Desde os anos 1990 a Educação Infantil vem mudando seu caráter assistencial (de creche) para unidade educacional. Novas exigências para a formação e atividades pedagógicas foram requeridas, sem a contrapartida na valorização profissional

As educadoras infantis de Araucária paralisaram as atividades por um dia nesta segunda-feira, 19 de fevereiro. Elas se concentraram pela manhã na frente da Secretaria de Educação e saíram em passeata até a Prefeitura Municipal.

O motivo da mobilização é a luta pelo reconhecimento profissional. O governo exige dessas profissionais a formação e os deveres cobrados dos professores, sem que lhes seja garantida a isonomia de direitos.

Uma das reivindicações é a adoção da hora-atividade de um terço da jornada. Hoje, o tempo para planejar o trabalho educacional é escasso e é organizado a critério da direção da unidade quando há a possibilidade.

Outros direitos em pauta são a aposentadoria especial e o respeito ao calendário escolar aplicado aos professores.

Desde a aprovação da atual LDB, em 1996, a Educação Infantil perdeu seu caráter assistencial e passou a assumir atividade educativa. Assim como, as carreiras dos profissionais que atuavam nestas creches passaram também progressivamente a ser reestruturadas, de acordo com as novas exigências da função.

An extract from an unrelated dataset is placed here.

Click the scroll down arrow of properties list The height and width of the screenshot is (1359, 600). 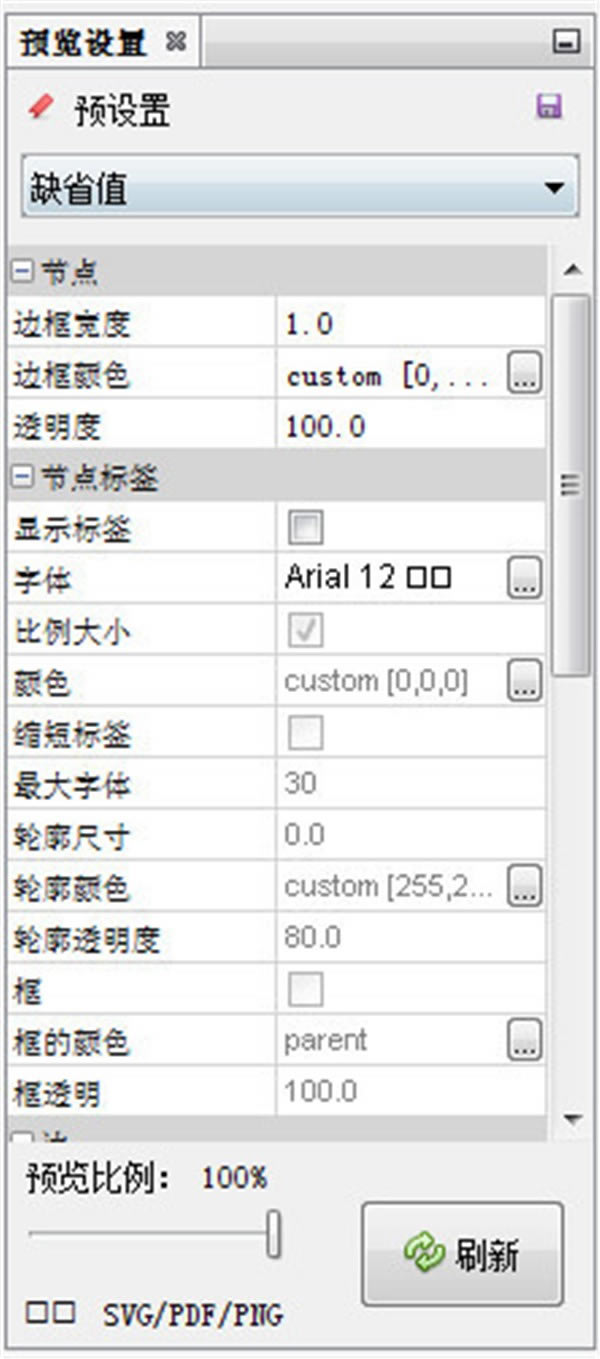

Vários municípios brasileiros já adequaram esta realidade aos planos de carreira. Alguns deles são Belo Horizonte, São Bernardo do Campo, Campo Grande e Curitiba, além de outros.

Além de apoiar a pauta de luta dessas trabalhadoras, o Sismmar defende a qualidade para a educação pública. Isto só é possível com investimentos na valorização profissional e nas condições de trabalho.

Estamos juntos no apoio a esta luta porque entendemos que a pauta é legítima.